Убежден, это и было последней каплей: надо же, залетный хлыщ сходу урвал себе теплое местечко, да еще осмеливается перебирать наших девчат! Учуяв любовный фарт незаконного еврейского барчука, ефрейтор скрестил в подкорке ксенофобию с половым отбором — ничуть не подозревая, что сей сплав изначален.
Впрочем, он не был потомственным жидомором и, даже проведай он о том, что Тома — квартеронка, все равно увлек бы ее в ритме вальса прямиком в ЗАГС, чтобы по утрам в семейных трусах жарить омлет…
В «Апофеозе беспочвенности» Льва Шестова я обнаружил созвучный моим рассуждениям фрагмент: «Кант, а за ним Шопенгауэр, особенно любили эпитет «бескорыстный» и употребляли его в тех случаях, когда уже предварительно истощили весь запас имевшихся в их распоряжении хвалебных слов. «Бескорыстное размышление», не преследующее никакой практической цели, — высший идеал, который, по Шопенгауэру, может поставить себе человек: эту истину он считал общеобязательной, априорной. Но если бы случай завел его в круг русских мужиков, ему бы пришлось изменить свое мнение. Там размышления о судьбах и смысле мира, о бесконечности и т. п. никоим образом не считались бы бескорыстными — особенно, если бы человек, им отдающийся, одновременно предъявлял, как и полагается философу, притязания на полную свободу от физического труда».
Разумеется, Шестов, будучи евреем, пусть и крещеным, рассуждал несколько отстраненно и потому сужал парадигму крестьянской этики. Но по сути он прав.
Не зря старослужащий Пахомов, уроженец жестоковыйного Кагула, навязал мне однажды на лобном месте щекотливую дискуссию.
— Растолкуй-ка мне, — с этнографической пытливостью щурился он, — отчего там, где наши бабы вяжут снопы, непременно околачивается еврей с учетной тетрадью и шариковой ручкой?
— А как же мой двоюродный братец?

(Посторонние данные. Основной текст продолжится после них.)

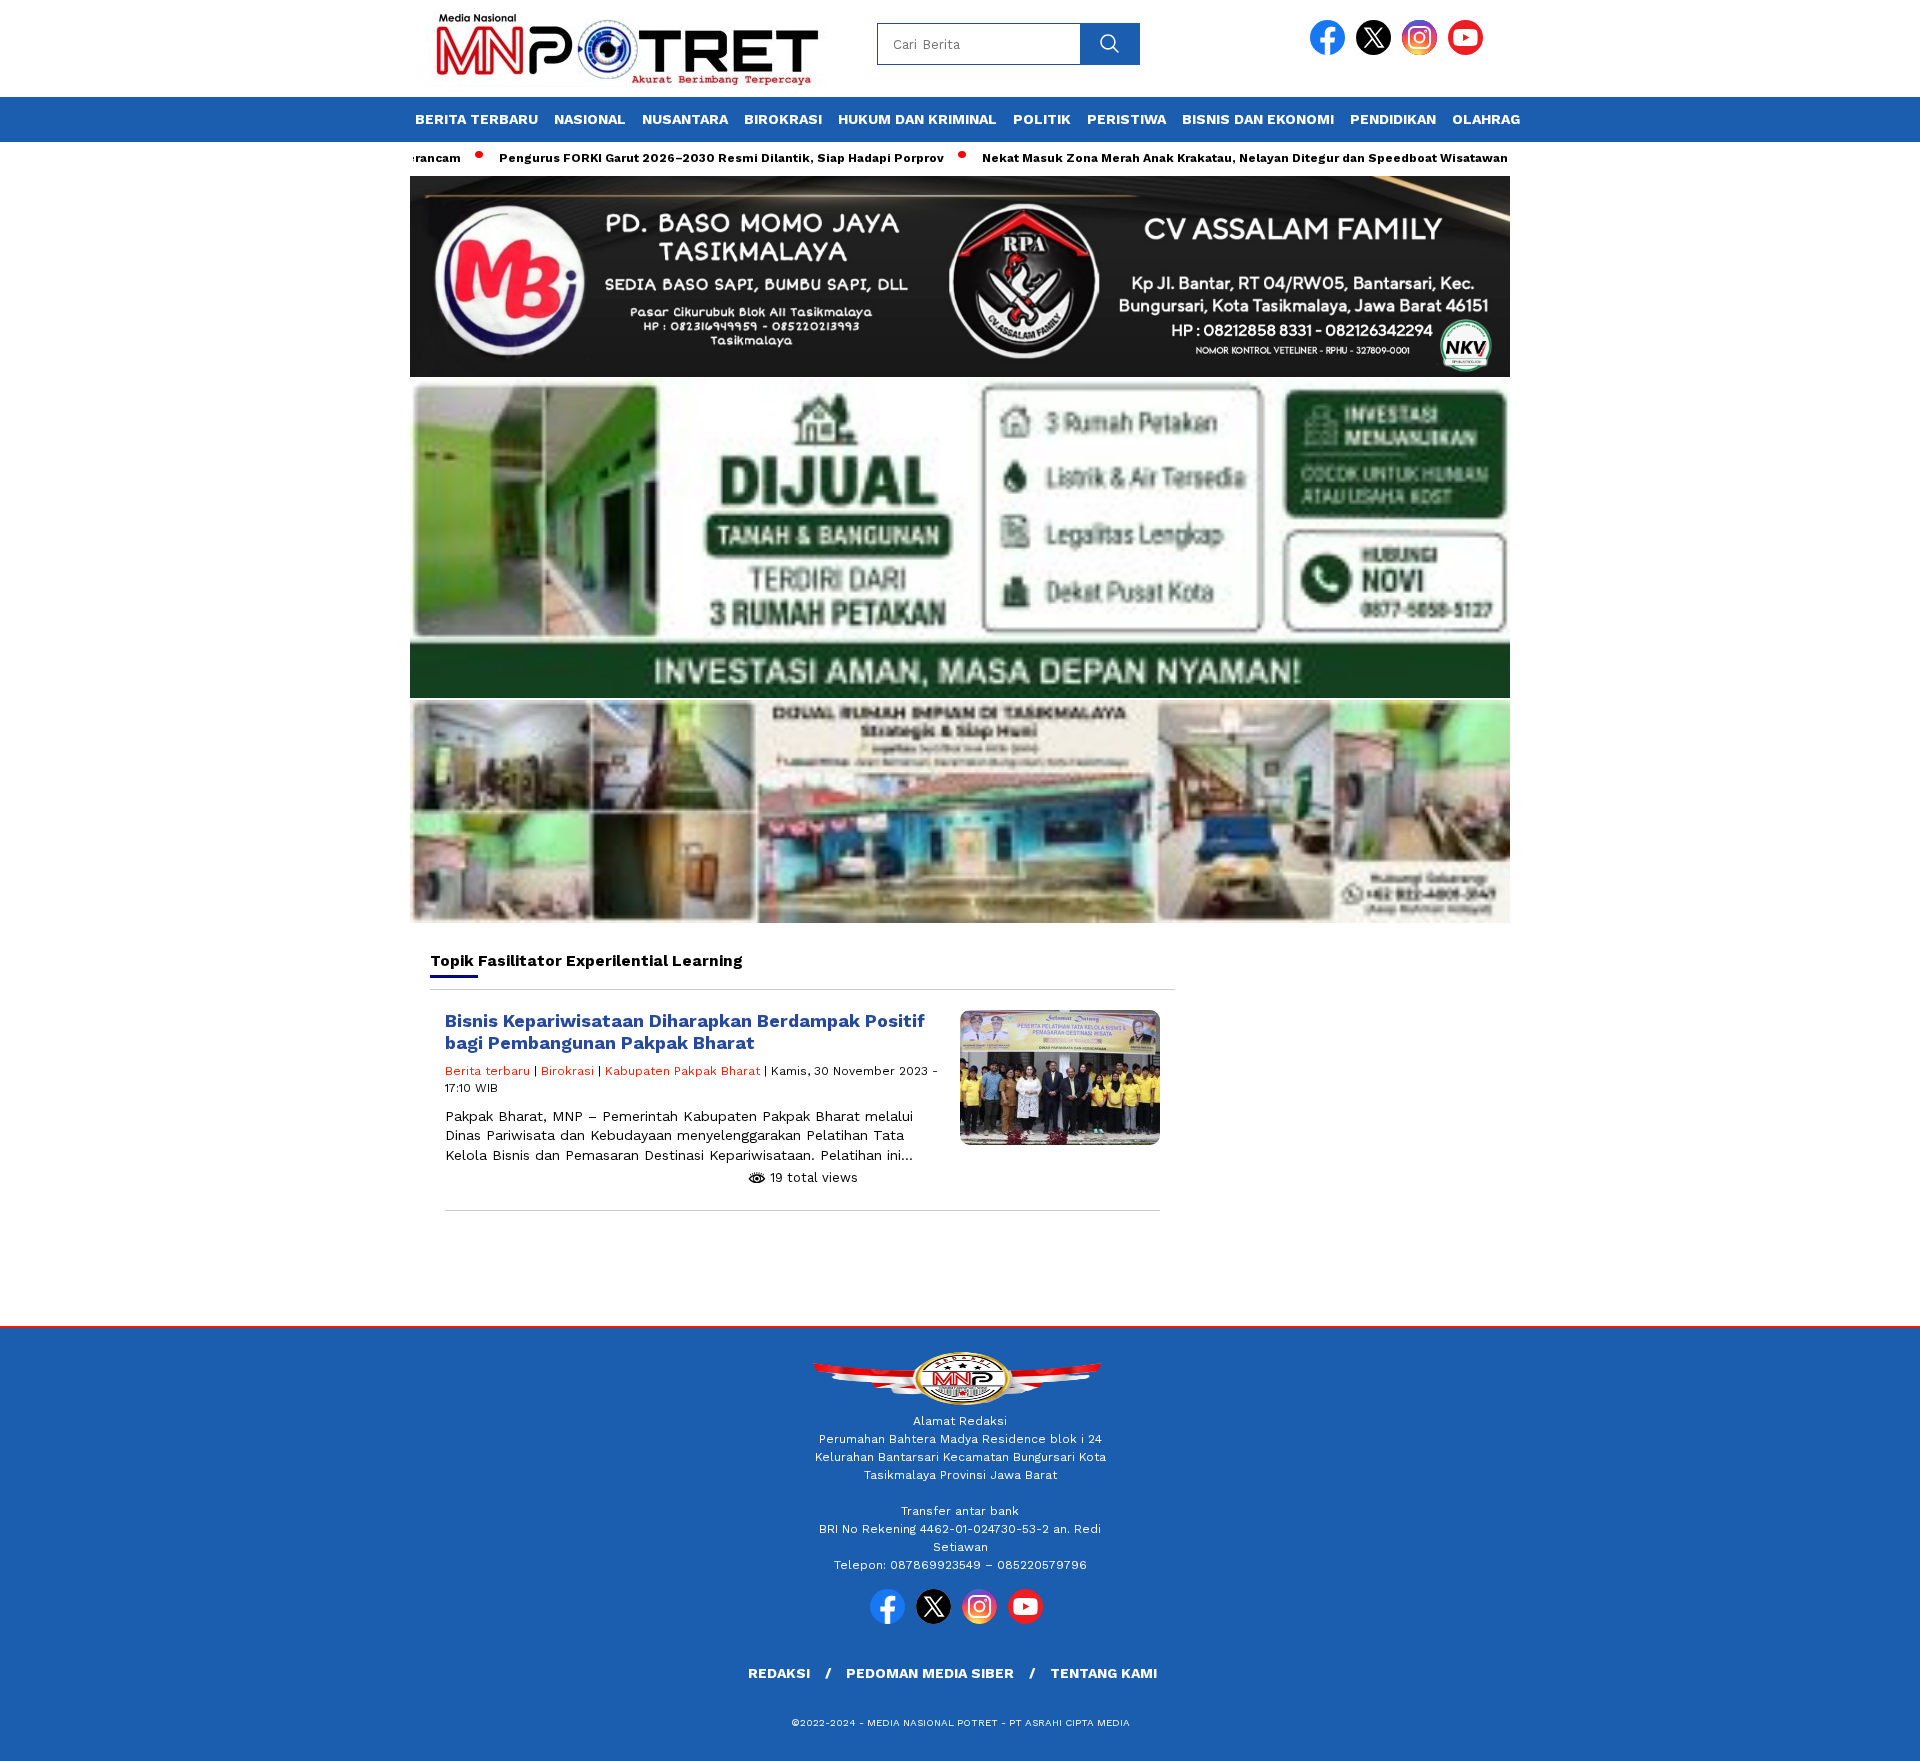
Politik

Ишачит себе слесарем на заводе и на большее не претендует! — выдвигая свой контраргумент, я скрыл от сослуживцев, что сын Мирры Юзефовны отчислен из киевского авиационного за неуспеваемость («Сколько ушло на одни взятки!» — сокрушался покойный дядя Боря).
Но Пахомова мой пассаж неожиданно убедил. Он заявил, что снимает вопрос с повестки. Впредь, однако, это не помешало ему налетать на меня из-за пустяка или науськивать кого ни попадя: ведь и он хлебнул у себя в бессарабском местечке!..
Судите сами: сживись я с моралью доминировавшего этноса — ужели стали бы меня так изводить? Вот ведь скрюченный в три погибели подсобный шлимазл из Барановичей то и дело оттирал до блеска печатную плату — и Бобер его пальцем не трогал.
Другое дело, что формула эта справедлива для донацистских формаций, а приходу язычников к власти препятствовали и препятствуют как раз такие белоручки и краснобаи, как мы с Кантом, Шопенгауэром и Шестовым.
6
О чем эта повесть? О том, как пыльца души кодирует узор на ладонной листве? О незыблемости фортификационных линий между врачами и их пациентами? А, может, — о всевышнем лоббировании интересов здравого смысла — в едином и шумном парламенте людской истории? Ну, да, параллелизм, контрапункт, скулеж одиночки на запятках летящей в тартарары эпохи…
В клетках каждого каждого из нас — свой ген событийности, свой хромосомный набор попутных ветров и хриплых анафем: штрихами набрасывая фасад судьбы — учитывай изначальный состав кирпичиков!
Незадолго до эмиграции, обедая в Доме Литератора за одним столом с модным иронистом Иртеньевым, я кощунственно обмолвился о чернобыльском возмездии. Озлобленность дурной советчик в подборе точных эпитетов, и сегодня я сам себя поправлю: не возмездие — а промысел…
Напротив нас по-цыплячьи прихлебывал супчик отставной сатирик Варлен Стронгин — селадон, розовый от боковых проплешин. Меня изумлял эротизм перестарка, водившего к себе голенастых лимитчиц и браковавшего их за нечуткость к пятой графе. Одну такую, из Орла, пожившую у него с месяцок, он спровадил за нелестный отзыв о каком-то «жидочке», которого, к слову, и сам недолюбливал. Отец Варлена был расстрелян по делу о Еврейском комитете…
— Возмездие, утверждаете Вы? — рыкнул на меня Иртеньев, похмелье которого редко носило человеколюбивый характер. — Тогда почему же там столько наших накрыло?!